--- Record list ---

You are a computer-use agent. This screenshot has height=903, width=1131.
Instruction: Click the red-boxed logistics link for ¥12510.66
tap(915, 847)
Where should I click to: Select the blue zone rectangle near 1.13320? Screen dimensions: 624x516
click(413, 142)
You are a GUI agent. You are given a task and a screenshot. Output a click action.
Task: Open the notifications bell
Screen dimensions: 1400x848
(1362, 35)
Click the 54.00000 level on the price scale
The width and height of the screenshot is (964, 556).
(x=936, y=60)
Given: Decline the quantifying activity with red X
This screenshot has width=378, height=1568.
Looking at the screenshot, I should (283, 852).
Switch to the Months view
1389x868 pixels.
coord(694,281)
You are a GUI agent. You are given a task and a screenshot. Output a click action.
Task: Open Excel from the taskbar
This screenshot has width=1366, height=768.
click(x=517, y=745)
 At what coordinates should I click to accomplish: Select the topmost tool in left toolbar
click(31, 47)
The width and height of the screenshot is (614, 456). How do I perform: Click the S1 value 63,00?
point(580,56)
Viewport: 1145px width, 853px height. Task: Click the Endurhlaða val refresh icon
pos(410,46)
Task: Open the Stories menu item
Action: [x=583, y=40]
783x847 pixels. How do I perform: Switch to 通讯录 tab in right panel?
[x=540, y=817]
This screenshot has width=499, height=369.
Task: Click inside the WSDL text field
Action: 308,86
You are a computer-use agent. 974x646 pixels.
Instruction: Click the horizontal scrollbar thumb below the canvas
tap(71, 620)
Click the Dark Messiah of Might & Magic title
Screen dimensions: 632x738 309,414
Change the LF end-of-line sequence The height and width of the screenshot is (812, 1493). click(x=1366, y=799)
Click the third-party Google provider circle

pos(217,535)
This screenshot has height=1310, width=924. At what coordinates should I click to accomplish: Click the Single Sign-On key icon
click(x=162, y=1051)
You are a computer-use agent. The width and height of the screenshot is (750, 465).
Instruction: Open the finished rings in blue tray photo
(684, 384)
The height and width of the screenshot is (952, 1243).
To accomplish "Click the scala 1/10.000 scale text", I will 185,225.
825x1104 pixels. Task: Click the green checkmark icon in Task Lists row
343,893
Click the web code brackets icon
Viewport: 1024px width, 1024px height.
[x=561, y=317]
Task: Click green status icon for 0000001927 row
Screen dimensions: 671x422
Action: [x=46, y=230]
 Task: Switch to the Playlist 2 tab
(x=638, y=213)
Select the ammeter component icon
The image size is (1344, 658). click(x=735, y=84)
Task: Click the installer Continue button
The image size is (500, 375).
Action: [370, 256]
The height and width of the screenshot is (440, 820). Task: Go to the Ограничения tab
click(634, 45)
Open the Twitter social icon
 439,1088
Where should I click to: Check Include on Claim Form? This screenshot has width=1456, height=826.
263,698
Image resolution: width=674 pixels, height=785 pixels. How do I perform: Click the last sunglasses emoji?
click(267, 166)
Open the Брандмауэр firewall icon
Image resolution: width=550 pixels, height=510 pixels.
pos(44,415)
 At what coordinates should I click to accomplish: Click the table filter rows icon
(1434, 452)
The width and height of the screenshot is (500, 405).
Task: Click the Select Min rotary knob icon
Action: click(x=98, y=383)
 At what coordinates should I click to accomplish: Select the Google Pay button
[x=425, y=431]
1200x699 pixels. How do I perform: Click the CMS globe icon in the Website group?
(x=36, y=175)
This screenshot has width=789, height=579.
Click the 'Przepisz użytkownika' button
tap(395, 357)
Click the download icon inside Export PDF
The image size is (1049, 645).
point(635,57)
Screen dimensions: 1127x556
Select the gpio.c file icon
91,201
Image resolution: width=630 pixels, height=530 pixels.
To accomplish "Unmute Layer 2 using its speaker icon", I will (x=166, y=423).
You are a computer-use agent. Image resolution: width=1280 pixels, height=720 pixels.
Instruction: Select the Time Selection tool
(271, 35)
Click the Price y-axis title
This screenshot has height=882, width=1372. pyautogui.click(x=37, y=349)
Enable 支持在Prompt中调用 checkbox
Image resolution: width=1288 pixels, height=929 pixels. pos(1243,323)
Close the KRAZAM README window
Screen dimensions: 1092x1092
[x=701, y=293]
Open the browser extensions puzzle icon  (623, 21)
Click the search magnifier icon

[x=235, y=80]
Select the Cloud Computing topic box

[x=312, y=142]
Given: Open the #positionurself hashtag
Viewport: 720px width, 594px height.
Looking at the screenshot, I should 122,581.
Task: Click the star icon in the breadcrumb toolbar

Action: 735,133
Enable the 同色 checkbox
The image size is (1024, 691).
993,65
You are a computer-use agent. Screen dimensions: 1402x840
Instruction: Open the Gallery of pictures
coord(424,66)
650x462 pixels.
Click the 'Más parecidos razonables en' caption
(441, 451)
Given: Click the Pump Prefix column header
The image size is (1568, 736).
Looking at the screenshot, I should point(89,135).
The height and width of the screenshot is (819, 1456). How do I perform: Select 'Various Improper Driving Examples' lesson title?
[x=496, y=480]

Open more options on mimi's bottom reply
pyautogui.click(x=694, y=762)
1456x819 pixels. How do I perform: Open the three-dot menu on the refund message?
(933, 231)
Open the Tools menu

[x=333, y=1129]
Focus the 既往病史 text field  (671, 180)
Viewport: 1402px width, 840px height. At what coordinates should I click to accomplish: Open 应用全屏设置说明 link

---

*Aim*: Please rewrite the records starting at the line that contains "The width and height of the screenshot is (614, 456)." and ending at the line that contains "I will 185,225.", replacing "horizontal scrollbar thumb" with "horizontal slider handle" and leaving everything else unchanged.

*Final result*:
The width and height of the screenshot is (614, 456). How do I perform: Click the S1 value 63,00?
point(580,56)
Viewport: 1145px width, 853px height. Task: Click the Endurhlaða val refresh icon
pos(410,46)
Task: Open the Stories menu item
Action: [x=583, y=40]
783x847 pixels. How do I perform: Switch to 通讯录 tab in right panel?
[x=540, y=817]
This screenshot has width=499, height=369.
Task: Click inside the WSDL text field
Action: 308,86
You are a computer-use agent. 974x646 pixels.
Instruction: Click the horizontal slider handle below the canvas
tap(71, 620)
Click the Dark Messiah of Might & Magic title
Screen dimensions: 632x738 309,414
Change the LF end-of-line sequence The height and width of the screenshot is (812, 1493). click(x=1366, y=799)
Click the third-party Google provider circle

pos(217,535)
This screenshot has height=1310, width=924. At what coordinates should I click to accomplish: Click the Single Sign-On key icon
click(x=162, y=1051)
You are a computer-use agent. The width and height of the screenshot is (750, 465).
Instruction: Open the finished rings in blue tray photo
(684, 384)
The height and width of the screenshot is (952, 1243).
To accomplish "Click the scala 1/10.000 scale text", I will 185,225.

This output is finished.